Interviews with Kandi Mossett, Dan Zukowski, Marianne Lavelle and Jim Naureckas

This week on CounterSpin: As Americans celebrate a fairly tale about the relationship between Native Americans and settlers, actual Native Americans are mourning the pollution of more of their land, and lives, by fossil fuels. The November 16 spill of more than 200,000 gallons of oil from the Keystone pipeline occurred adjacent to the South Dakota reservation of the Sisseton-Wahpeton Oyate tribe. The inevitability of such spills is, of course, only one of many reasons millions of people resist pipelines.

Last August, CounterSpin heard from Kandi Mossett, Native energy and climate campaign organizer with the Indigenous Environmental Network, about the peaceful protest against the Dakota Access pipeline in North Dakota. We revisit that conversation this week.

Climate disruption is many stories—not just big messes like oil spills, but some maybe subtler but no less meaningful impacts, like birds disappearing from your backyard. We talked about some of the less-discussed changes last summer with environmental writer Dan Zukowski. We’ll hear some of that too.

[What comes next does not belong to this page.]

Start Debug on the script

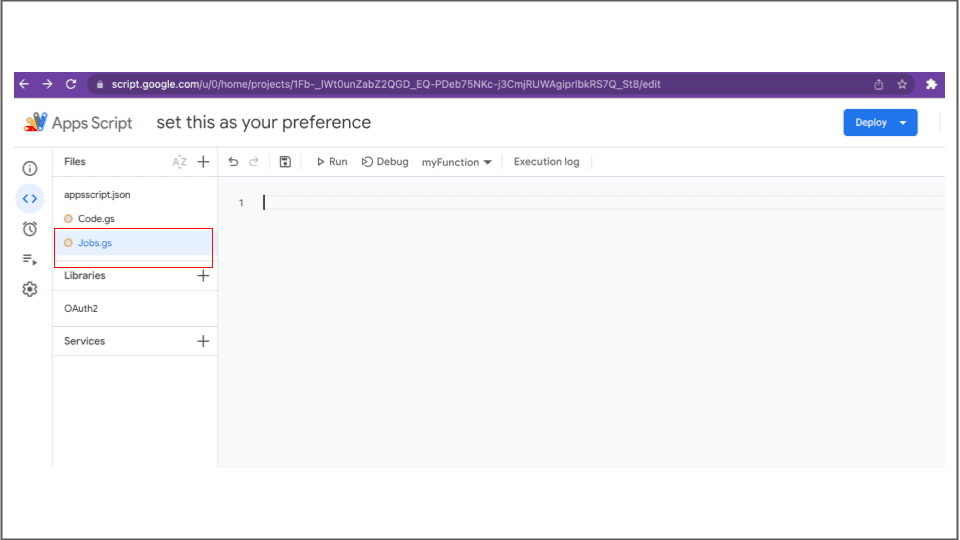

People’s Climate March, New York City, 2014 (cc photo: South Bend Voice)
(cc photo: South Bend Voice)

There’s no scientific controversy that we have to keep fossil fuels in the ground. The fight is political. InsideClimate News reporter Marianne Lavelle spoke with us early in the Trump administration about how the White House’s plans are setting us back.

And finally, why, in 2017, do corporate media insist on making ideological room for climate change denialists and go-slowers, even as working journalists report the utterly undeniable? We spoke with FAIR’s own editor Jim Naureckas about that.

Climate disruption—and corporate media’s compromised and inadequate response, this week on Counterspin.